(Aim)
Return the passage of the essay on rediscovering comic books verbatim, starting at "Three weeks and" and ending at "in serious literature.".

(Reading text)
[start]

Rediscovering comic books

I gave up reading comics about six years ago. I didn’t grow out of them (who grows out of reading comic books?); I just ran out of space to store them all. I’ve got an attic full of old comics (lots of them still in their cellophane) and the bathroom ceiling was starting to creak under the weight. So what could I do?

Well, obviously, get the attic reinforced. But that was just a temporary measure. I couldn’t keep buying these things forever. So around about the same time I started writing seriously, I decided to give up on comics, depriving myself of the oldest form of story-telling in existence.

So, moving forward a few years, and I have the same problem. Lots of books and not enough room to store them all. This time though, there was a solution: the Kindle. Now I could read and keep as many books as I wanted, without taking up an inch of shelf space1. I later moved on to an iPad (a better reading experience for me).

A few weeks ago, I found a couple of apps that would let me buy comics, download them and then read them on any iGadget connected to my account.

‘Sounds fair enough,’ I thought. ‘I’ll try one or two and see how I get on.’

Three weeks and two hundred quid later, I’m having the time of my life! Comics have changed a lot in six years. For a start, they’re not comics anymore apparently; they’re graphic novels: a master stroke in marketing which means that old geeks can tell folk they’re still neck deep in serious literature.

[end]

(Data provided)
[start]

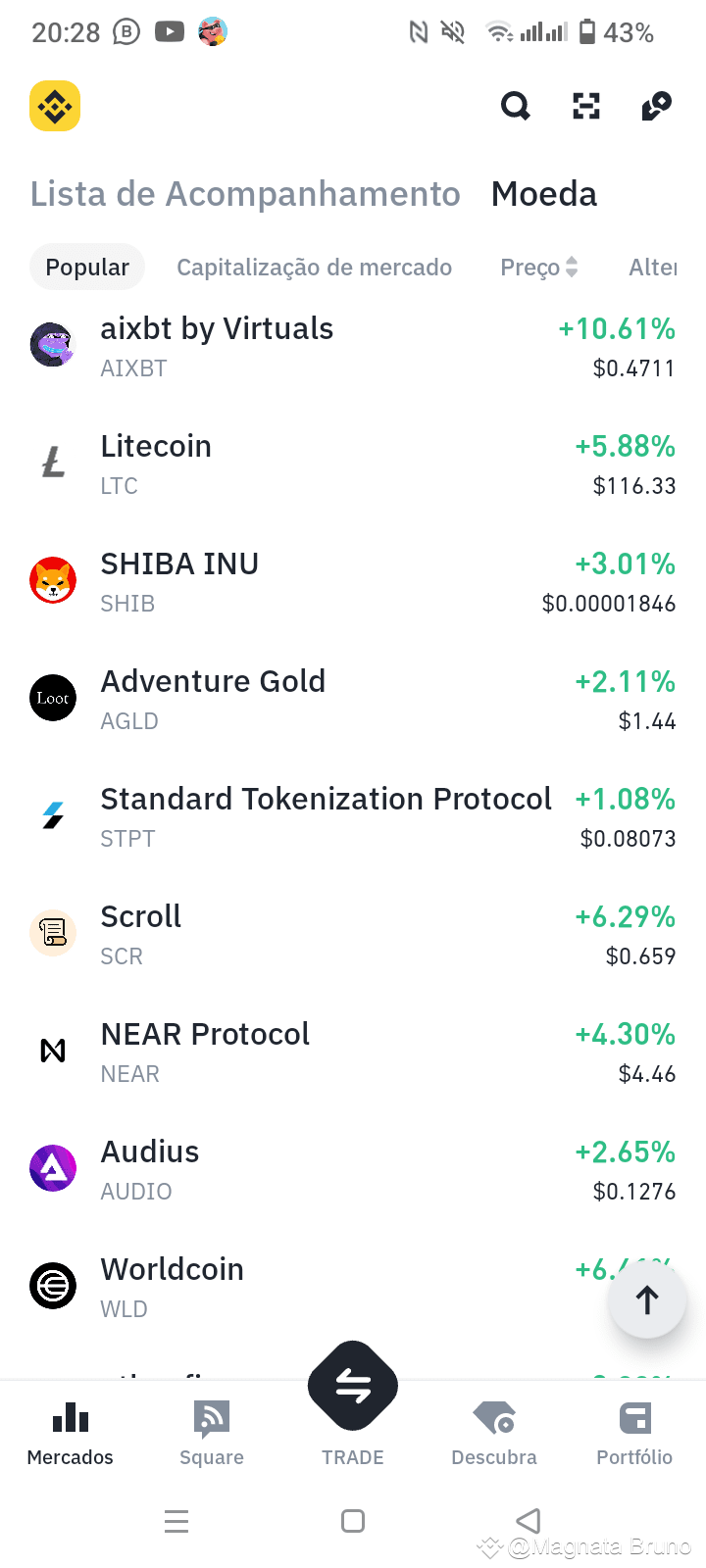The width and height of the screenshot is (706, 1568).
Task: Tap the Binance logo icon
Action: click(x=55, y=106)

[end]

(Correct response)
Three weeks and two hundred quid later, I’m having the time of my life! Comics have changed a lot in six years. For a start, they’re not comics anymore apparently; they’re graphic novels: a master stroke in marketing which means that old geeks can tell folk they’re still neck deep in serious literature.